Life is Better when Shared

I find my life to be quite entertaining. Whether good, bad, funny or sad I feel it is worth sharing... would you like to share it with me? Read on!



Sunday, May 22, 2011

Always an Auntie, Never a Mommy

You read it right!  I am going to be an aunt again!  It will either be my 7th niece or 5th nephew!  The biggest surprise is who is pregnant and will be having this newborn ball of energy in approx 8 months time and it is not my 33 year old sister or either of my brothers.  It is actually going to be my 41 year old sister!!  I cannot believe it.  She just told the family today while we were celebrating her two younger boys' birthdays!  One just turned 15 and the other 11!  I won't lie... we all thought she was kidding.  What a shock!  But what a wonderful surprise! :)  I always felt deep down that even though after 3 boys she said she and her husband would no longer have any other children or try for "that girl"... I never truly felt she was done.  Although this little bundle of joy was not exactly planned, he/she will be excitedly welcomed into the family!  We all cannot wait!

When God has a plan... He REALLY has a plan!!  Apparently mine is:  You suck so get a hint, quit trying and go into a nunnery.

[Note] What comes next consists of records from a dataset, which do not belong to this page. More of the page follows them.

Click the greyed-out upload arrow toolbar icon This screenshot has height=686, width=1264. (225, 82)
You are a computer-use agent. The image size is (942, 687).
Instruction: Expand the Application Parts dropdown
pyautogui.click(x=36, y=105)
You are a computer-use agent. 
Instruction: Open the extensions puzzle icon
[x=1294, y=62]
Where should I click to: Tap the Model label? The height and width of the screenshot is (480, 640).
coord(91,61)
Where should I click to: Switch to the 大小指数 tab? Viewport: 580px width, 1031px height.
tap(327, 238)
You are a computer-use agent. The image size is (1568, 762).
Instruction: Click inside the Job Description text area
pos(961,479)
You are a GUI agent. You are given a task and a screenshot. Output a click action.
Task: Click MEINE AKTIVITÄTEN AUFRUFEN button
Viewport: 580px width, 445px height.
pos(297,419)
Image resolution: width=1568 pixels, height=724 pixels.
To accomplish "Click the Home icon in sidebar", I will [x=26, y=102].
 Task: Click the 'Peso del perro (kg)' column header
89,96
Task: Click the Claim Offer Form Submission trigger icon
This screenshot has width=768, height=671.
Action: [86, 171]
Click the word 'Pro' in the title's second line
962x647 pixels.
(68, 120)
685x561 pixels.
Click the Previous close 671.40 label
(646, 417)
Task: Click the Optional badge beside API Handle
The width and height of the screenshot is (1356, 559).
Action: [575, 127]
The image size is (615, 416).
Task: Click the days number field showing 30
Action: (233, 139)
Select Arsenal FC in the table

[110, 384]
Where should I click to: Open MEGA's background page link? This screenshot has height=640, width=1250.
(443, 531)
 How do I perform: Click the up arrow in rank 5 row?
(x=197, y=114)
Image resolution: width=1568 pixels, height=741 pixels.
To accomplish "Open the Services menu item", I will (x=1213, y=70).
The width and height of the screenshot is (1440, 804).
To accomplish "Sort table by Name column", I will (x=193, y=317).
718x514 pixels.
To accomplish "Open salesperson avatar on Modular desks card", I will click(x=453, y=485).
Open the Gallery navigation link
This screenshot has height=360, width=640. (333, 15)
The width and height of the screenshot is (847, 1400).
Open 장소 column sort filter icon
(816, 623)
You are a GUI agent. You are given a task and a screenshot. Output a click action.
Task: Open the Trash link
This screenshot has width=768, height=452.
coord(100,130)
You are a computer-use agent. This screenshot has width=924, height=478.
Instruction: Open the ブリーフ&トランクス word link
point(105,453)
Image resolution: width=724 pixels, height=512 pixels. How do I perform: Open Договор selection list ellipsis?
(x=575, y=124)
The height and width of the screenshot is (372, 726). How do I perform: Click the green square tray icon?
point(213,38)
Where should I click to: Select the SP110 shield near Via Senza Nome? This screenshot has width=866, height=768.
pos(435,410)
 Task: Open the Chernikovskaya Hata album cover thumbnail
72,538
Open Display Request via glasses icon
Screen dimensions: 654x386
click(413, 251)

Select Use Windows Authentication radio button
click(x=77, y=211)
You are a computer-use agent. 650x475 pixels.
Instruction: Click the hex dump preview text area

In another news:  I almost had a heart attack about 2 minutes ago.  Bad thunder storm raging outside my windows.  Such a shame considering earlier in the day it was mid 80's and sunny.  Damn.  All my life I used to get excited about big storms.  I absolutely loved them.  But being home alone... in an apartment... on the second floor.  Just not so awesome anymore!  The fact that the last boomer just set off a car alarm is now thoroughly creeping me out.  It's sad when you shoebox bathroom is your best refuge away from windows and the loudness of the raging storm.  So yes, in case you need that visual, I am currently sitting on my closed toilet seat lid waiting for the storm to calm down and my heart rate to return to normal.  Turns out singledom always has more surprises up its sleeve the longer it remains your companion.

I wanted to get a run in after I ran some errands after the birthday party.. but the rain hint.  Son of a.... Now I feel like total lazy ass!!!

Thus far this weekend has been fairly low key and I don't have anything new to really report. 
Love life: Same/MIA.  Financial situation (even though I have a second job): Worse.  Health: Worse.  Mental mentality: Bitter.

I am happy I had off this weekend, but part of me wishes I had worked too because I did not really do anything worthwhile besides Friday where I got to meet up with Lawyer for Happy Hour and discuss my impending trip to Manhattan.  I cannot wait.  We have an amazing line up of activity, all of which you will hear more about upon my return.

I have a crazy work week ahead of me.  A LOT of catching up to do and only two girls answering the phone... before a holiday... this is going to S.U.C.K.  Thankfully it is a short week.  Last time I checked, I was not working at the catering co. this week either.  I would not have minded one day (Tuesday preferably), but no go.  Oh well.. I need to run about 15 miles this week anyways so that I hopefully look like I own dresses that fit me and I didn't borrow them from my skinny roommate!

I guess that's about it for now.  Sundays are always my worst for those of you who know me best. I may have even mentioned that already?

Oh wait... forgot to mention that Time Warner hit me up again this weekend.  Not only did he text me numerous times on Friday night between 2:15 and 2:45am, but he also called me to tell me he wanted to apologize about the last time we saw each other.  Yup, nope.. did not care.  Said very little... said he should call me when he wasn't drunk so this his 'apology' might actually appear genuine... to which he responded "I don't have the balls to call you when I am sober".  You mean... you don't have balls at all.  Dickhead.  I promptly hung up.  A few more texts and another call at 3:45am, Time Warner wants to know why I won't talk to him.  I have nothing to say.  Stupid is and Stupid does.  And I am not stupid.  I said my "good night" promptly followed by my hitting of the red 'END' button on my iPhone.  Peace out Time Warner.  You lost someone that could have been wonderful for and to you.

Oh look... it is time to go take my Zoloft.